Now thirty-six and single, Natalie expects endless comments about her love life when she attends her baby sister’s wedding. Worse, weddings are always drama-filled disasters in her family. She needs emotional support to get through the weekend, so she enlists the help of her friend Connor Douglas, the dependable family doctor.
The wedding reception goes south when a drunk aunt announces a family secret that sends Natalie reeling and shakes her faith in love. Luckily, she has her long-time friend to lean on—a man she somehow ends up kissing. But there’s no way this could turn into anything lasting, is there? That’s impossible for her, especially now…
Fellow Cannonballer, kissing book enthusiast and long-time internet friend Emmalita has reviewed several Jackie Lau books this year, which is what made me really take note of the name. During the discussion of the very super depressing anti-abortion legislation being passed not that long ago, Jackie Lau put this book up for sale for $0.99, because of its pro-choice message.
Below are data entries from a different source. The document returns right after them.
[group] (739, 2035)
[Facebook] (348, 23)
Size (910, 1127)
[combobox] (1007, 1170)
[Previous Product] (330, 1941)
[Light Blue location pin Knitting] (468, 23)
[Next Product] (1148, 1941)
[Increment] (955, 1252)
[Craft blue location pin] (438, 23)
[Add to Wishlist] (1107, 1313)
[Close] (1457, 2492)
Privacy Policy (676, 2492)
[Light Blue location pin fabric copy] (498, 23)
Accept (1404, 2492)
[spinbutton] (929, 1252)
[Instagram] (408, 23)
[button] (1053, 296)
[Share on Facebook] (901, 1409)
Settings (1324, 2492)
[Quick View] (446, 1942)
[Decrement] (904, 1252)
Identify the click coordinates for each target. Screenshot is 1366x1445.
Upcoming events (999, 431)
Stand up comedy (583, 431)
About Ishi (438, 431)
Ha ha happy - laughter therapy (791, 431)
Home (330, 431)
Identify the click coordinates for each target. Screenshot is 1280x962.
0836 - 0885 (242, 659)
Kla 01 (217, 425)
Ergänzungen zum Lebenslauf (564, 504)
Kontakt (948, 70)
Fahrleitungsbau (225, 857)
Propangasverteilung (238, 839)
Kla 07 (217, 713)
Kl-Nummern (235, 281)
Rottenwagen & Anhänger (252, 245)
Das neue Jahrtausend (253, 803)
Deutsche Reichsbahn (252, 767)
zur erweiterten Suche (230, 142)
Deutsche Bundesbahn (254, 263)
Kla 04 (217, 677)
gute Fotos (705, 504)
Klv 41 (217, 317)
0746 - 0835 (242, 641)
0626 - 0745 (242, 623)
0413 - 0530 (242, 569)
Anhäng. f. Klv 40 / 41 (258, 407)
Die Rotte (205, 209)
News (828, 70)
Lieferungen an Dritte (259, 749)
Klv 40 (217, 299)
I bought it, and since it also fit into my Keyword Challenge this month, it didn’t end up forgotten on my TBR list like so many other sale books do.
So yeah, minor spoiler, the heroine of this book has had an abortion. If that’s a deal breaker for you, this is probably a book to avoid. In so much of romance, coupling with a man and having a baby seems to be the goal. The pregnancy epilogue is a popular trope for a reason (especially in historical romance). When I was struggling with fertility problems myself, even contemporary romance novels seemed to be bursting with insultingly fertile couples – women getting knocked up from one-night stands (while using protection and/or on contraception). When you’ve spent time, money and tremendous amounts on emotions on unsuccessful fertility attempts, that just seems extra hurtful.
We are constantly bombarded with proof that the world is going to hell in a hand basket, and much faster than we previously believed or predicted. So many people are choosing not to have children, and now that I do have a child, I’m constantly wracked with guilt about bringing him into this world when we’re clearly all going to die, and possibly before he sees adulthood. I’m so sorry, Gabriel. I know many women who don’t want children (and who didn’t want children even before it became clear that we live in a dystopian nightmare). So if reading romance is difficult for women with fertility issues, I can’t imagine how rarely voluntarily childless women find themselves represented.
Full review on my blog.
With this review, I finally reach my first Cannonball of the year. I would have to go back and check, but I’m pretty sure that this is a new record (sadly, for longest time it’s taken me to complete 52 reviews) in my decade of Cannonballing. This may be the year I fail to complete my goal of a double.